Goal: Rewrite the rows below as a Markdown table with the columns Num and Line. Give each nonblank line its own numbered entry in order, and leave out blank lines.

Exercise material:
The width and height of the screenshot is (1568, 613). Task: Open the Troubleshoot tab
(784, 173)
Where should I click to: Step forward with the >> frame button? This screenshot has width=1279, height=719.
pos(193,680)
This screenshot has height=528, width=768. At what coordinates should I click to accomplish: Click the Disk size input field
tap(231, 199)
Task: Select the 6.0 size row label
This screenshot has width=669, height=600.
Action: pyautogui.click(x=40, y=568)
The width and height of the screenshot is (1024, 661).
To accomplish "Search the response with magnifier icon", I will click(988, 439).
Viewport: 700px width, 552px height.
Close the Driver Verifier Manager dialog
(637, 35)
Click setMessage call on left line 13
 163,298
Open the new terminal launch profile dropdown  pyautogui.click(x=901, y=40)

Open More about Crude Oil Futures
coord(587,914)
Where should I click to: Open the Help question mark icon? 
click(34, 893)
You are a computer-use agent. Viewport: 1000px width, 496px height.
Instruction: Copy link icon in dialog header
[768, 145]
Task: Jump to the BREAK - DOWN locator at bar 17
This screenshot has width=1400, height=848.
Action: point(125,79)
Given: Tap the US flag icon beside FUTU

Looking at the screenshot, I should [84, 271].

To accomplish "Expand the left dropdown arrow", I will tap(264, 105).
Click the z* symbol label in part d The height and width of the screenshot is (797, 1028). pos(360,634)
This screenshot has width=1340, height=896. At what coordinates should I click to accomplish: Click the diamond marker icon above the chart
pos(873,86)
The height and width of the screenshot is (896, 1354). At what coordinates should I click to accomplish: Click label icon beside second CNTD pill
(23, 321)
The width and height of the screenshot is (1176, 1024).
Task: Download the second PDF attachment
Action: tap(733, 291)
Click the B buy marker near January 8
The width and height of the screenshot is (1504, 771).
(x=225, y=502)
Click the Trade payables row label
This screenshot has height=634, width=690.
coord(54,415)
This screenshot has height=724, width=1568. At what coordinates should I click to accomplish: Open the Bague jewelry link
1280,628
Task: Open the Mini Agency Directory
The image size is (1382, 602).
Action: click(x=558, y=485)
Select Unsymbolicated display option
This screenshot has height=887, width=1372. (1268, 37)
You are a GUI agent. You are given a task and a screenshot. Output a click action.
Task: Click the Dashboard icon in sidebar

Full output:
| Num | Line |
|---|---|
| 1 | The width and height of the screenshot is (1568, 613). Task: Open the Troubleshoot tab |
| 2 | (784, 173) |
| 3 | Where should I click to: Step forward with the >> frame button? This screenshot has width=1279, height=719. |
| 4 | pos(193,680) |
| 5 | This screenshot has height=528, width=768. At what coordinates should I click to accomplish: Click the Disk size input field |
| 6 | tap(231, 199) |
| 7 | Task: Select the 6.0 size row label |
| 8 | This screenshot has width=669, height=600. |
| 9 | Action: pyautogui.click(x=40, y=568) |
| 10 | The width and height of the screenshot is (1024, 661). |
| 11 | To accomplish "Search the response with magnifier icon", I will click(988, 439). |
| 12 | Viewport: 700px width, 552px height. |
| 13 | Close the Driver Verifier Manager dialog |
| 14 | (637, 35) |
| 15 | Click setMessage call on left line 13 |
| 16 |  163,298 |
| 17 | Open the new terminal launch profile dropdown  pyautogui.click(x=901, y=40) |
| 18 | Open More about Crude Oil Futures |
| 19 | coord(587,914) |
| 20 | Where should I click to: Open the Help question mark icon?  |
| 21 | click(34, 893) |
| 22 | You are a computer-use agent. Viewport: 1000px width, 496px height. |
| 23 | Instruction: Copy link icon in dialog header |
| 24 | [768, 145] |
| 25 | Task: Jump to the BREAK - DOWN locator at bar 17 |
| 26 | This screenshot has width=1400, height=848. |
| 27 | Action: point(125,79) |
| 28 | Given: Tap the US flag icon beside FUTU |
| 29 | Looking at the screenshot, I should [84, 271]. |
| 30 | To accomplish "Expand the left dropdown arrow", I will tap(264, 105). |
| 31 | Click the z* symbol label in part d The height and width of the screenshot is (797, 1028). pos(360,634) |
| 32 | This screenshot has width=1340, height=896. At what coordinates should I click to accomplish: Click the diamond marker icon above the chart |
| 33 | pos(873,86) |
| 34 | The height and width of the screenshot is (896, 1354). At what coordinates should I click to accomplish: Click label icon beside second CNTD pill |
| 35 | (23, 321) |
| 36 | The width and height of the screenshot is (1176, 1024). |
| 37 | Task: Download the second PDF attachment |
| 38 | Action: tap(733, 291) |
| 39 | Click the B buy marker near January 8 |
| 40 | The width and height of the screenshot is (1504, 771). |
| 41 | (x=225, y=502) |
| 42 | Click the Trade payables row label |
| 43 | This screenshot has height=634, width=690. |
| 44 | coord(54,415) |
| 45 | This screenshot has height=724, width=1568. At what coordinates should I click to accomplish: Open the Bague jewelry link |
| 46 | 1280,628 |
| 47 | Task: Open the Mini Agency Directory |
| 48 | The image size is (1382, 602). |
| 49 | Action: click(x=558, y=485) |
| 50 | Select Unsymbolicated display option |
| 51 | This screenshot has height=887, width=1372. (1268, 37) |
| 52 | You are a GUI agent. You are given a task and a screenshot. Output a click action. |
| 53 | Task: Click the Dashboard icon in sidebar |